[[ Record extracts open ]]
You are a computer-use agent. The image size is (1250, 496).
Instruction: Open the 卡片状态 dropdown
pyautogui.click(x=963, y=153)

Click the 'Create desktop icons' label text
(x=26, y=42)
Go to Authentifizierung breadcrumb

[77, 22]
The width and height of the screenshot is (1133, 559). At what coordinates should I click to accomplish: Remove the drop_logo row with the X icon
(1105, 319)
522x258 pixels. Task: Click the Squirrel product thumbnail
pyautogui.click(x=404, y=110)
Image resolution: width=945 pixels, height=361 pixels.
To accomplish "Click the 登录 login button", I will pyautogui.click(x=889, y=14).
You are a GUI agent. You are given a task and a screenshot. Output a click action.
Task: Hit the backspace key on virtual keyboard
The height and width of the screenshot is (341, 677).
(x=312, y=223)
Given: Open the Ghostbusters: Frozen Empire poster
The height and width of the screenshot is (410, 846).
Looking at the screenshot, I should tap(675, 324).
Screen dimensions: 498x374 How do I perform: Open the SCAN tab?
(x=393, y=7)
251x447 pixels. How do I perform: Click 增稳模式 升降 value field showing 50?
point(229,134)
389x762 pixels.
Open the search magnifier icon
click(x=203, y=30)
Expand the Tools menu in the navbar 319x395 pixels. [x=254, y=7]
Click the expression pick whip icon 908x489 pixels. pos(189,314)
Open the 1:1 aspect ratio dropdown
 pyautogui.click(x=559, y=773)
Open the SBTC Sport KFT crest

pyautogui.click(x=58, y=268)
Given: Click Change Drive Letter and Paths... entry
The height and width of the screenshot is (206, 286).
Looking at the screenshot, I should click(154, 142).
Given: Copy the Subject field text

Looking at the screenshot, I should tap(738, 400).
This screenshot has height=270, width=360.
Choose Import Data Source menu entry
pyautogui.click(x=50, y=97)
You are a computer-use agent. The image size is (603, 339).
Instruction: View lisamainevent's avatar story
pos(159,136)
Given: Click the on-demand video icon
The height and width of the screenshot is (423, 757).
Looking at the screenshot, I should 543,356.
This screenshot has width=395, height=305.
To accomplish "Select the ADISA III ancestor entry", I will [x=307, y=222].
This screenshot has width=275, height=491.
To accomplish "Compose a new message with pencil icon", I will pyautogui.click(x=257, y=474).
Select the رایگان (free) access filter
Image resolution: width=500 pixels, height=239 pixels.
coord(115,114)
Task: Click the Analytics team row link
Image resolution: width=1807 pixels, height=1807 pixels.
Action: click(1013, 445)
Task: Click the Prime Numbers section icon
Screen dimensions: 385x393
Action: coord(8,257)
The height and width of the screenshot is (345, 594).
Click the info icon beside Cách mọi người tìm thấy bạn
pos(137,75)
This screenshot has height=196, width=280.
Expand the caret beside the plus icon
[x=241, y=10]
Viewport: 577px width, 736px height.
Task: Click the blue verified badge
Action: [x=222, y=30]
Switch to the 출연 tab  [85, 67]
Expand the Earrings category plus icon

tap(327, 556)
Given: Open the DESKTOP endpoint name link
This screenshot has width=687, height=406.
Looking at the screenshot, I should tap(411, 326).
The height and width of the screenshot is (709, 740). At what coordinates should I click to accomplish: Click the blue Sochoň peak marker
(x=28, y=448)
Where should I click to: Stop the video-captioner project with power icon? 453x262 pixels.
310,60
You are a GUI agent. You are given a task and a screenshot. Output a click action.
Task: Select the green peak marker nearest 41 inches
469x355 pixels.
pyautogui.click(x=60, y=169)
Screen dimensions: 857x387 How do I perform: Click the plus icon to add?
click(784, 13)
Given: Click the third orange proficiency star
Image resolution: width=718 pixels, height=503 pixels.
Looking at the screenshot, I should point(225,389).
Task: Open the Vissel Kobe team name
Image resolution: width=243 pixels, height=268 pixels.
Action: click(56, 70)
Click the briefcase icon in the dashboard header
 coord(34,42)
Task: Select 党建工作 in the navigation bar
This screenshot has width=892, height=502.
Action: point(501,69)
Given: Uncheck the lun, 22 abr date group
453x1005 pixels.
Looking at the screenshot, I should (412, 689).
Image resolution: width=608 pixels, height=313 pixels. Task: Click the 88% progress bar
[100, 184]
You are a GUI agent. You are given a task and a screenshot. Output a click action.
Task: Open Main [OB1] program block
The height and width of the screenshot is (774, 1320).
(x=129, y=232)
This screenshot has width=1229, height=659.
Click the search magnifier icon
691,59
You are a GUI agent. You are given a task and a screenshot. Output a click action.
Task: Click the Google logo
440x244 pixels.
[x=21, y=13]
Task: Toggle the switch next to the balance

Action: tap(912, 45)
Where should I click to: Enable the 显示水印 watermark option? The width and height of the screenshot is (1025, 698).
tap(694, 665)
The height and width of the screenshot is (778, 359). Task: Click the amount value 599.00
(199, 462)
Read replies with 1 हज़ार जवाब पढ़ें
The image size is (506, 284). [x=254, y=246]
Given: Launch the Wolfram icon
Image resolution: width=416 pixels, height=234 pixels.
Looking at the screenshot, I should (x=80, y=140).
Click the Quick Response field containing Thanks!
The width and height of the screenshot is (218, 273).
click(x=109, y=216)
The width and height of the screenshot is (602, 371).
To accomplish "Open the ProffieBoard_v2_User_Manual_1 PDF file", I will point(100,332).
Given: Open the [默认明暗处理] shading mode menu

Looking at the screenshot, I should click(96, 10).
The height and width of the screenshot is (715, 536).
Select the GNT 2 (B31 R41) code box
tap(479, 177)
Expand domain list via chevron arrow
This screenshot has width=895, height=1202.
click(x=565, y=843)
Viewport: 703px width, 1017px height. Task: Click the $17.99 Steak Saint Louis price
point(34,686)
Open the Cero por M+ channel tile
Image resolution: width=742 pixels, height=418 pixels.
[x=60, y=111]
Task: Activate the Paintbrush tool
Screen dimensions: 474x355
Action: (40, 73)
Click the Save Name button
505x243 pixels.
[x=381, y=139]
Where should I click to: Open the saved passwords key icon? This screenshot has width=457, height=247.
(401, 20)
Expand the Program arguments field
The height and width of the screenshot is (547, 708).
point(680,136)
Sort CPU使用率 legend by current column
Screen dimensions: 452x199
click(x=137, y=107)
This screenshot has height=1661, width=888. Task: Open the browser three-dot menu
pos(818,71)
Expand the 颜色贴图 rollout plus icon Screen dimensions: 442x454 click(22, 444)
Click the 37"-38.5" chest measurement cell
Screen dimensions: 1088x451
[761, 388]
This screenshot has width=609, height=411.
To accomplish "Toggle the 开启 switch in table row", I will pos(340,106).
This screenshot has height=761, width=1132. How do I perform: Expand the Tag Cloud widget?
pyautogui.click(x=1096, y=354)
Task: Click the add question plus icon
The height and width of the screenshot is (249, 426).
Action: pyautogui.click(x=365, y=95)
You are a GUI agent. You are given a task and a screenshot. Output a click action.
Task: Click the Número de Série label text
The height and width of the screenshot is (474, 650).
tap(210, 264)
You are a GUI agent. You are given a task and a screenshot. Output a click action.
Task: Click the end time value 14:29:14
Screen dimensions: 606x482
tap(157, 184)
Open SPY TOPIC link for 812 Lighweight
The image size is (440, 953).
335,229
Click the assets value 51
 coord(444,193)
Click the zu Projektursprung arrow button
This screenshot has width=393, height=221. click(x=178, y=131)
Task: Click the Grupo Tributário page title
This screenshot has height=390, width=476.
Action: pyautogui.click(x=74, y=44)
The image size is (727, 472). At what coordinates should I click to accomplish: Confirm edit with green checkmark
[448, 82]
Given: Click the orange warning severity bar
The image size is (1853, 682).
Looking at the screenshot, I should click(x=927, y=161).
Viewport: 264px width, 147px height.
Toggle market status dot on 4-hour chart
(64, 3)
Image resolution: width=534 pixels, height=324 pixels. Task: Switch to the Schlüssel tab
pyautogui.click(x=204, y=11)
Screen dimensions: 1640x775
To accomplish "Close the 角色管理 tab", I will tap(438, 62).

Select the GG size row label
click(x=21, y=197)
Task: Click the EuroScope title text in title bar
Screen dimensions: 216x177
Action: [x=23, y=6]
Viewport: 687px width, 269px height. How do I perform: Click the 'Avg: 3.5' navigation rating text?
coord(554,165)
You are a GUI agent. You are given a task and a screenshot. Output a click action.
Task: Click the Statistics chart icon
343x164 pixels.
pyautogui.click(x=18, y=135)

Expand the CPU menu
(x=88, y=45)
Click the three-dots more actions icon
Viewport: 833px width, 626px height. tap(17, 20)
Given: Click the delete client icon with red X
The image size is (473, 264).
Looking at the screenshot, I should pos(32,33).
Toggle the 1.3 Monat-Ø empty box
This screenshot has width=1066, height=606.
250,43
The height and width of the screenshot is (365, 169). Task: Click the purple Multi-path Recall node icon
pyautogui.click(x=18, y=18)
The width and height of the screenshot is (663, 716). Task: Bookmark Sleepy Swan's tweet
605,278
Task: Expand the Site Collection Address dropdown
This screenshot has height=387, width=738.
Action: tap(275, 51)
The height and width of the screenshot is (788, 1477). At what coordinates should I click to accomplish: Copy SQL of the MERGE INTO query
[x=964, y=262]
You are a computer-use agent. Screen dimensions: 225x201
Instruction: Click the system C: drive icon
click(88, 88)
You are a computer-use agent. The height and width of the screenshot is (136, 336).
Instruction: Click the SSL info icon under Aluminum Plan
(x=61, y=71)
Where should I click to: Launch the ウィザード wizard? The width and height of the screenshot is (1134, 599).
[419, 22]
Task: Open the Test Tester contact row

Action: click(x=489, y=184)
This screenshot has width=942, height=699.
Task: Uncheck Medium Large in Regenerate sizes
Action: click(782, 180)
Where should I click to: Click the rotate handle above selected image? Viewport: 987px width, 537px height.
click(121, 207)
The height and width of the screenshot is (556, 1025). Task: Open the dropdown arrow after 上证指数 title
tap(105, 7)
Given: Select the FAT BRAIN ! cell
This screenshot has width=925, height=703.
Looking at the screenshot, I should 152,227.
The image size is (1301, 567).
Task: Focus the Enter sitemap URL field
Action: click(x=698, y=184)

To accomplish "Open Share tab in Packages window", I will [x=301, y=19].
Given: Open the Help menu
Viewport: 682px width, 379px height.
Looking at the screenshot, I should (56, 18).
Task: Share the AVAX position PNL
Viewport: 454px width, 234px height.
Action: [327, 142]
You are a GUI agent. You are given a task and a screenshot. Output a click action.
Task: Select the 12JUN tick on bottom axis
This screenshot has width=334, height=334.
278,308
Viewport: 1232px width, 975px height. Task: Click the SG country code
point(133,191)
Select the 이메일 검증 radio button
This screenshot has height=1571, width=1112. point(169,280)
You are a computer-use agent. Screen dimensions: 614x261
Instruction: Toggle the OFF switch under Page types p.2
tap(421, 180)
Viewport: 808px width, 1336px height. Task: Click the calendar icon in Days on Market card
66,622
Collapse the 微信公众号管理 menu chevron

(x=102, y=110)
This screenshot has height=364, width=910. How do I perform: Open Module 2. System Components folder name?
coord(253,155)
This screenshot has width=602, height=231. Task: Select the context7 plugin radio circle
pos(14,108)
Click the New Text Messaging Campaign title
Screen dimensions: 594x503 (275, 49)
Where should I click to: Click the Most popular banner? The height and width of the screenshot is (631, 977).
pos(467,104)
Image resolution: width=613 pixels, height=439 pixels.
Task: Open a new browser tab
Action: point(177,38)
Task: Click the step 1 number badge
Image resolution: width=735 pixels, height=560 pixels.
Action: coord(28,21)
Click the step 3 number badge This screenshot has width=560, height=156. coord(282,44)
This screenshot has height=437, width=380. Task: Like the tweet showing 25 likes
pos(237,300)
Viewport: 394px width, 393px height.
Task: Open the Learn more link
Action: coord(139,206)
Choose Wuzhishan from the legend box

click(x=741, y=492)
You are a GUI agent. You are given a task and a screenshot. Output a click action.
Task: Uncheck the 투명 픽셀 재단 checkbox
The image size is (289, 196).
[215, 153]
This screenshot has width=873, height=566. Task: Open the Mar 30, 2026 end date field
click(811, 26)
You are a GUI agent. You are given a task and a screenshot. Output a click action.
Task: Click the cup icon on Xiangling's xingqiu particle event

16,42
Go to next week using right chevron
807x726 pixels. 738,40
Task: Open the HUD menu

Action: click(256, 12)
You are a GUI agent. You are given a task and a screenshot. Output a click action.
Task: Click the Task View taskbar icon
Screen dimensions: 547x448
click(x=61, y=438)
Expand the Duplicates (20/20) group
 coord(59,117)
[[ Record extracts closed ]]
Only the lines from the one with "Task: Click the Task View taskbar icon" through the final line above belong in the answer, each reproduced word for word.

Reply -
Task: Click the Task View taskbar icon
Screen dimensions: 547x448
click(x=61, y=438)
Expand the Duplicates (20/20) group
 coord(59,117)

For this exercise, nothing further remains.